The latest dispatch from the LDS beard wars comes from Marietta, Georgia, where a visiting area authority, speaking at my brother-in-law’s stake conference, declared that no man in the Church should have a beard. The speaker reasoned as follows: since every member is a missionary, and because missionaries are required to be clean-shaven, every man in the Church should be clean-shaven.
Despite the questionable premises of this syllogism, not to mention at least one category mistake, my brother in law decided to inquire of the Lord about the conclusion, and felt prompted to follow the instruction and shave his beard. Our family has long felt that my brother-in-law looked quite awful wearing a beard, and so considers the area authority’s instruction to have been inspired. At a minimum, we conclude that the Lord shares our sense of aesthetic judgment.

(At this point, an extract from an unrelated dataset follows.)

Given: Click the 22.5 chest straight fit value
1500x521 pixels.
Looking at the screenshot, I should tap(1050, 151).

But on a broader scale, the effects of such pronouncements may be less attractive. Consider:
Scenario One: Friends of ours, who had been called to preside over a west-coast mission, decided to invite their adult daughter and son-in-law to visit them for a few days at the mission home. Apparently the son-in-law has been chafing a bit against convention since returning home from his mission, and unbeknownst to them, had dyed his hair blue. Upon discovering this, our friends dis-invited the couple to visit, reasoning that it would be inappropriate to have a person with blue hair around the mission home.
Scenario Two: During a High Priests’ group priesthood lesson, the instructor posed the question: How do you recognize a spiritual individual? Various class members offered various answers: by the person’s obedience to the commandments, by the presence of the Holy Ghost, by the person’s service to others. One elderly brother then raised his hand suggested that you can recognize a spiritual individual by their appearance.

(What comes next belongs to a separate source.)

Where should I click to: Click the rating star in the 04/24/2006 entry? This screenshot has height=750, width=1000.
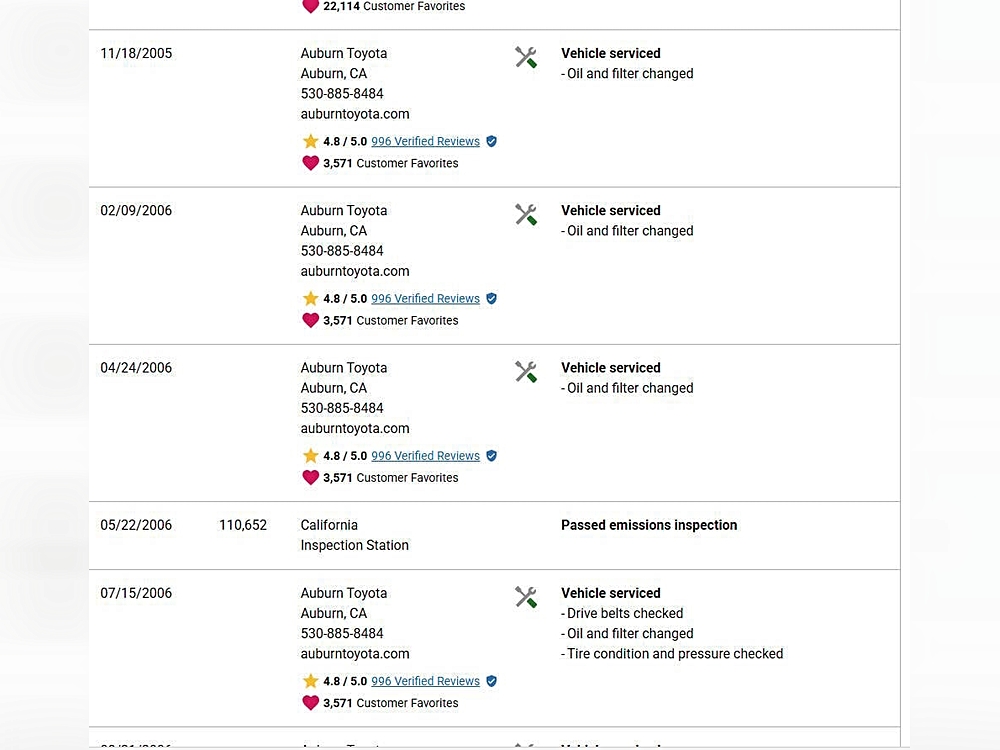[x=311, y=456]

The instructor, clearly having not anticipated this last response, asked the brother for further explanation. He explained his reasoning thus: general authorities are spiritual people, and they are clean-shaven. Temple sealers and veil workers need to be spiritual people, and temples require them to be clean-shaven. Missionaries are (hopefully) striving to be spiritual people, and they are required to be clean-shaven. Therefore, a spirtual person will be clean-shaven.
The first scenario does not involve my family, so it ultimately none of my business. But I doubt that our friends’ decision will prove to be the wisest course. First, my understanding is that the Lord doesn’t much care about the color of their son-in-law’s hair, but about the quality of his heart. Second, a son-in-law who dyes his hair blue just before a visit to his in-laws is probably trying, apparently successfully, to yank his in-laws’ chain, and by canceling his visit, they may have given him just the response he expected. Certainly having him around the mission home should not bother any West Coast missionaries, as blue hair is likely one of the least bizarre things they will encounter.
The comment in the second scenario seems to me even more wrong-headed than the decision in the first. Several members of the class spoke up to point out that the commentor’s criteria would exclude from the category of “spiritual person” individuals like John the Baptist, and possibly Jesus himself, whom Isaiah tells us was nothing much to look at. Certainly the Pharisees and their contemporary failed to recognize the true nature of either John or Jesus, accustomed as they were to focusing only on appearances.
Both scenarios seem to signal the danger we are in by creating litmus tests for appearance. Certainly there are times and places where appearance matters, and I have on a number of occasions explained to the members of the Aaronic priesthood that one does not appear in federal court or before Congress, both of which I have done on at various times, without a jacket and tie. That is a sign of respect in our culture, and the Lord, I tell them, deserves to be shown at least the same degree of respect as a federal judge or Representative –preferably more.
But it was also He who made clear to the Pharisees that he has little patience with those who elevate appearance over substance. Is that the road that we are on?